Лихослав слышал голос его, все голоса, которых стало вдруг множество. Он слышал плач прошлогодней листвы, которой уже почти не стало. И грохот копыт.
Звон сбруи.
Скрежет древних столпов, на которых небо держалось. Он слышал и голоса стаи. Его волки распластались на брюхе, чувствуя приближение того, в чьей воле, в чьей силе было обратить их прахом. И очнувшись ненадолго, они страстно желали этого.
Не Лихослав.
Гром.
Тяжелые копыта давят землю. И конь хорош.

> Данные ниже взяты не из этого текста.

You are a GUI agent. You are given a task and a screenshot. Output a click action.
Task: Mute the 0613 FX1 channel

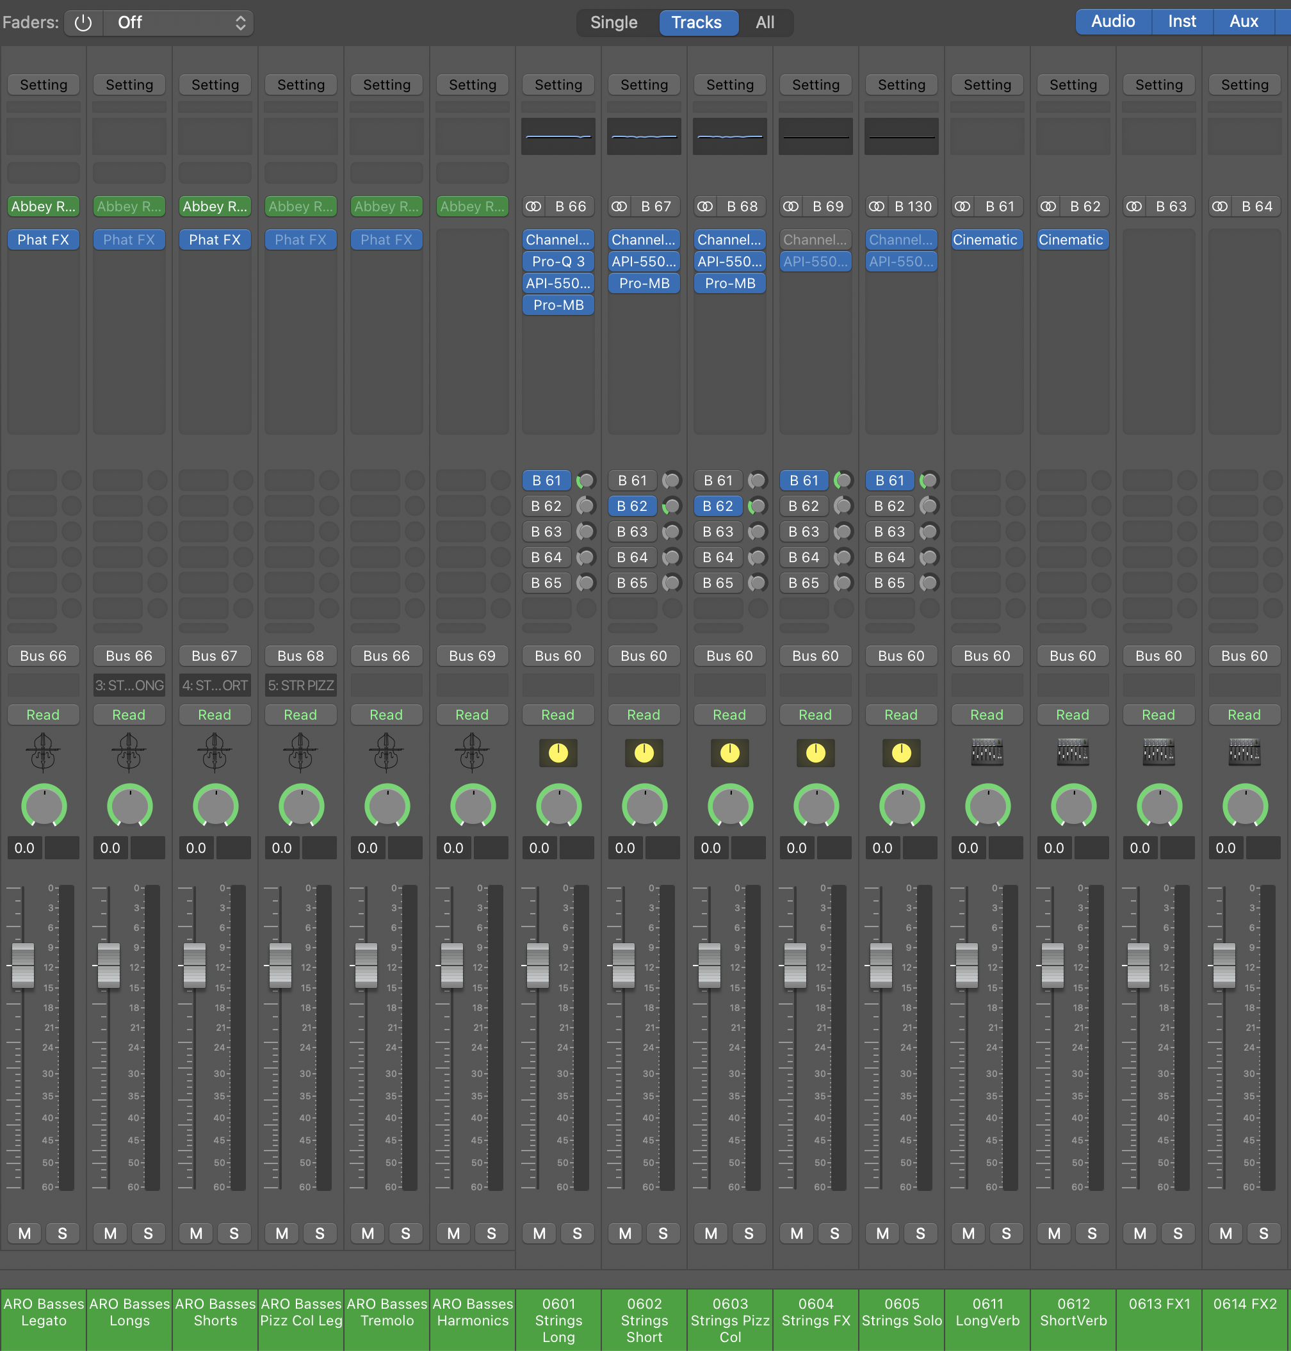click(x=1140, y=1233)
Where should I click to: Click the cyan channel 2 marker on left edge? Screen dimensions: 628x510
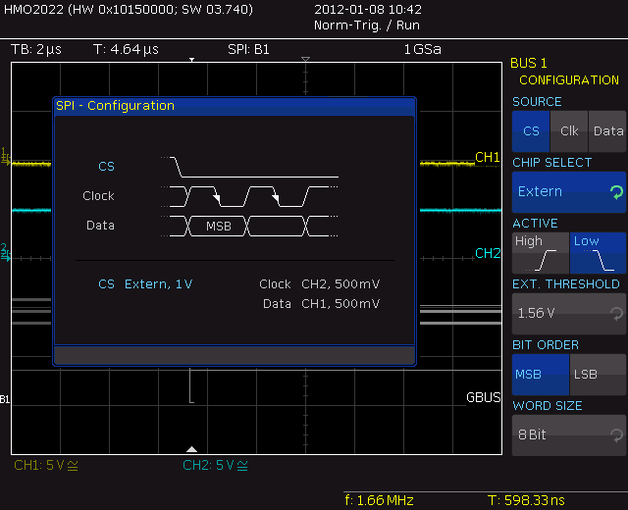coord(5,252)
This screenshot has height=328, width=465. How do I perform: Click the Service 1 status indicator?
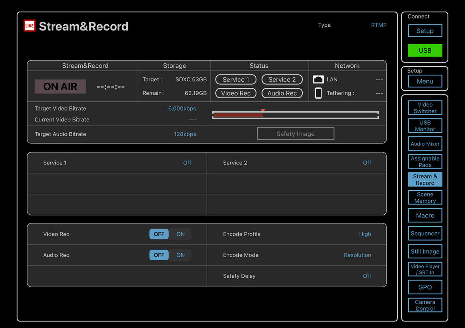point(236,80)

Он соткан из мрака и горя, разбавлен слезами, стреножен молитвой. Копыта его — слепая вера. И удары их, что удары колокола.
Дрожат опустевшие храмы.
Пугают нежить.
И тот, что восседает на спине коня, слеп, но готов разить.
Имя его забыто.
Проклято.
Прах развеян, смешан с землею, с плотью мира. Скреплен Словом, отголоски которого звенят на щите.
Медью ли?
Серебром.
И он, способный переломить хребет Лихослава одним ударом плети своей, долго смотрит. Примеряется. Руку заносит, но не бьет.
В руке этой — плеть волосяная. Такая, коль и приласкает, то до крови, до смерти. И волки, уже не волки, но люди в волчьей проклятой шкуре, спешат подползти, ложатся под копыта коня, жаждут этой ласки, которая ныне — милосердие.
Но он, облаченный в плащ из свежих шкур, не привык быть милосердным.
— Вставай, — голос его гремит, и ветра отступают, и души из свиты падают наземь белым колючим инеем. А Лихо лежит.
Та часть его, которая не человек и никогда‑то человеком не была, жаждет вскочить, прижаться к голой ноге всадника. Она знает, что на колючий хребет упадет ладонь, тяжелая, тяжелей проклятого неба. А после тот же громовой голос велит:
— Ату…
И загудят охотничьи рога Вотановой охоты.
Имя?
У него нет имени. Он, Хозяин и Владыка, стоит выше имен, выше мира. И воля его сметет волю человека… или нет?
Лихо лежал.
Скулили волки, будто дворовые псы. И волосяная плеть обожгла плечи, едва не переломив хребет.
— Вставай! — во второй раз повторил тот, кого Лихослав не смел ослушаться.
И вздрогнул.
Поднялся почти.
Но вновь лег, распластавшись на голых камнях. И голос, который был рожден задолго до первого грома, пророкотал:
— Вставай… и исполни, чему суждено…
…он, этот голос, говорил об охоте. О следе кровавом добычи, которой мнится, что она хитра и ловка, достаточно хитра и ловка, чтобы уйти с пути.
Она петляет.
Меняет имена. И прячется в ничтожных коробах человеческих жилищ. Она спешит к храмам, чтобы, спасаясь от возмездия, преклонить колени у алтарей.